Find "Click the leftmost" and "Task: Click the Anaconda" in the records below. Copy the lines holding them and every line between, exactly, and no others.

^^^^^^^^

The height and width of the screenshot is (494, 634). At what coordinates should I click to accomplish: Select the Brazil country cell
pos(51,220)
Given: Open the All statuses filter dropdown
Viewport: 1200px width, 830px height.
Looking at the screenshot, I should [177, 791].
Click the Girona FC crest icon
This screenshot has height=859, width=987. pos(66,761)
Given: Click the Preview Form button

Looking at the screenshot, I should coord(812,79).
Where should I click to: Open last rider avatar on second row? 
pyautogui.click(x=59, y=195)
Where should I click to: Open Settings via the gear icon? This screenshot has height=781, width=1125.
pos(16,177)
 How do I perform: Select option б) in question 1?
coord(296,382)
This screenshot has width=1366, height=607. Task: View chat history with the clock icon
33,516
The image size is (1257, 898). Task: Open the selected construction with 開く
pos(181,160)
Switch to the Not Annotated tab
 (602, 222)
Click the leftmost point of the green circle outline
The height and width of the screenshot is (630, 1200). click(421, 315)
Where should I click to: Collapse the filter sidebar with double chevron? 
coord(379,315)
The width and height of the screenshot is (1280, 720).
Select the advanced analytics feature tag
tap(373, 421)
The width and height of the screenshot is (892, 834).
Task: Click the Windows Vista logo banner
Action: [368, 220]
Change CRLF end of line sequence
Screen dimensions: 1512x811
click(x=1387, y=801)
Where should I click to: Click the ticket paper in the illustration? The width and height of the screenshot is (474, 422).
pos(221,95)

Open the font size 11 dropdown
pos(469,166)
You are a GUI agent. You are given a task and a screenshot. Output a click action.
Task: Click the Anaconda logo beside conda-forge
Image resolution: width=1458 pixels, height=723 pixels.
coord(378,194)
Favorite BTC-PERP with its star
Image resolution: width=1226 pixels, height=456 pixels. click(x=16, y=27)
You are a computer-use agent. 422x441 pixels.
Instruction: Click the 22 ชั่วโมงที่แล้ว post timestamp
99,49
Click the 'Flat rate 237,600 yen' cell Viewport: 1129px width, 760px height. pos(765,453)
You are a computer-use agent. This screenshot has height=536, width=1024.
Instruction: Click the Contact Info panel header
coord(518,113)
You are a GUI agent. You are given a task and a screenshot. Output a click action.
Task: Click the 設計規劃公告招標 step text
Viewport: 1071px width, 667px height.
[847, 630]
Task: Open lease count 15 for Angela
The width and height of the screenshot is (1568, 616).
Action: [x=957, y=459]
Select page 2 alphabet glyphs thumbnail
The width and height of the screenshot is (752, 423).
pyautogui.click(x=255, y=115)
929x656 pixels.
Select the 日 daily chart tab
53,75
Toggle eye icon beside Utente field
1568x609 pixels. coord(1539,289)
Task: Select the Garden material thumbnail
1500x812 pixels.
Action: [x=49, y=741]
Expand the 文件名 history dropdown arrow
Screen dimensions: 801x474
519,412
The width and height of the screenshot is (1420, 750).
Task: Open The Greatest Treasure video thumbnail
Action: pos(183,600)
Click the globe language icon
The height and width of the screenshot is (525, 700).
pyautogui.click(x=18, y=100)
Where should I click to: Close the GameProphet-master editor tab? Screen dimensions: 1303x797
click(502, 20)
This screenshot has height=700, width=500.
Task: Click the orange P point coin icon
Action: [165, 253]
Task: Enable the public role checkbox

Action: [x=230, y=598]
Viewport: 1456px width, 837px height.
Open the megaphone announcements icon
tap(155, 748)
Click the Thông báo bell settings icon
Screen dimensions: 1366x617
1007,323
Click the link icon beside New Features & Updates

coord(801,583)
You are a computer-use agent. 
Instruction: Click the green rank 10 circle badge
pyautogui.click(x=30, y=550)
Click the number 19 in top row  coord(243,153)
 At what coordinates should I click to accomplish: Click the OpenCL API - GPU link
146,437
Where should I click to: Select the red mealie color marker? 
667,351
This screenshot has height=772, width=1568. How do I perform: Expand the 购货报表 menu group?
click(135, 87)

^^^^^^^^

Answer space
Click the leftmost point of the green circle outline
The height and width of the screenshot is (630, 1200). click(421, 315)
Where should I click to: Collapse the filter sidebar with double chevron? 
coord(379,315)
The width and height of the screenshot is (1280, 720).
Select the advanced analytics feature tag
tap(373, 421)
The width and height of the screenshot is (892, 834).
Task: Click the Windows Vista logo banner
Action: [368, 220]
Change CRLF end of line sequence
Screen dimensions: 1512x811
click(x=1387, y=801)
Where should I click to: Click the ticket paper in the illustration? The width and height of the screenshot is (474, 422).
pos(221,95)

Open the font size 11 dropdown
pos(469,166)
You are a GUI agent. You are given a task and a screenshot. Output a click action.
Task: Click the Anaconda logo beside conda-forge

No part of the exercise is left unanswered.